Possible regression between 4.9 and 4.13
From: Mason <hidden>
Date: 2017-08-30 08:55:37
Also in:
linux-pci
On 30/08/2017 08:02, Greg Kroah-Hartman wrote:
To get back to the original issue here, the hardware seems to have died, the driver stops talking to it, and all is good. The "regression" here is that we now properly can determine that the hardware is crap.

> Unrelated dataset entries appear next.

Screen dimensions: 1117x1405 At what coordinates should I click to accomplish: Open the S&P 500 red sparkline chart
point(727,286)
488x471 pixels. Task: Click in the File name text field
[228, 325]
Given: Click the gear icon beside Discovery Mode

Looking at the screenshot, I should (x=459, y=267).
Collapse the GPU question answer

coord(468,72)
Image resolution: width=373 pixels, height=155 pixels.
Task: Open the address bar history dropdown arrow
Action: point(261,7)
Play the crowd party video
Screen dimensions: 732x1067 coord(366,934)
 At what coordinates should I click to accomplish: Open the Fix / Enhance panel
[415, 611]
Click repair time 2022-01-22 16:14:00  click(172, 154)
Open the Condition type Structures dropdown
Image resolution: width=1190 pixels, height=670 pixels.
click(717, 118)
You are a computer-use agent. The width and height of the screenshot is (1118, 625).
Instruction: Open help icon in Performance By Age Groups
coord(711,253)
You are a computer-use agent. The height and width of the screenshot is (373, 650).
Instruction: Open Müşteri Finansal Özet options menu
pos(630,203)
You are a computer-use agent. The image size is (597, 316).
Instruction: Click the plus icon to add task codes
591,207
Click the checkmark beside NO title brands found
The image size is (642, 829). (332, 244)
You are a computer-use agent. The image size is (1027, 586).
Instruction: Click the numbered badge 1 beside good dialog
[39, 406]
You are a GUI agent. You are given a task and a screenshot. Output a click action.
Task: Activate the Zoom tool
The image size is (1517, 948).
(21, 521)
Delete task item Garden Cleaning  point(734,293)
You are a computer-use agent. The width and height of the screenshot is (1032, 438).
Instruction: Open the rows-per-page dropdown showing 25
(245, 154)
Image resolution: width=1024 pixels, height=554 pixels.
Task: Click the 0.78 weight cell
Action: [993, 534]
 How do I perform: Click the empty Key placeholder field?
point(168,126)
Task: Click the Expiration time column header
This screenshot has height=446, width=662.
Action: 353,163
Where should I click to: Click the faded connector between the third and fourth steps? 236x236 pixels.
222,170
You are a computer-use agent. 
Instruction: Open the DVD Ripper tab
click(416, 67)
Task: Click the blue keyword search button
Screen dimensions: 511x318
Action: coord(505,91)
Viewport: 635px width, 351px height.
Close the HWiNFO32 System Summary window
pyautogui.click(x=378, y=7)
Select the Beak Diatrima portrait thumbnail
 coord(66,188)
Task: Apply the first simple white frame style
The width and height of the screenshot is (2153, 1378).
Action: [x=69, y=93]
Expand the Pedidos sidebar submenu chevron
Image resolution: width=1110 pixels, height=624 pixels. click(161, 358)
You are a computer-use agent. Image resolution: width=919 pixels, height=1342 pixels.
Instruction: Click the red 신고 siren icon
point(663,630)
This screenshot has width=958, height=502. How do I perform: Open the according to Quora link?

Before 4.12, when I unplugged my USB3 Flash drive, Linux would detect a few "Uncorrected Non-Fatal errors" via AER, but it was still possible to plug the drive back in. Since 4.12, once I unplug the drive, the whole USB3 card is marked as dead (all 4 ports), and I can no longer plug anything in (not even the USB2 drive that didn't have any issues, IIRC). It seems a bit premature to "mark as dead" something that remains functional, doesn't it? Disclaimer, there are many variables in this setup, and I've only tested a small fraction of the problem space: only one system, only one USB3 board, only one USB3 Flash drive.
So, how do you think we should proceed, delay a bit longer before saying the device is gone? How long is "long enough"? How many bus errors are we allowed to tolerate (hint, the PCI spec says none...) Maybe someone wants to get to the root problem here, why is the hardware suddenly reporting all 1s?
I'm afraid I won't be able to make any progress on this front, unless I can get my hands on a PCIe packet analyzer. Regards.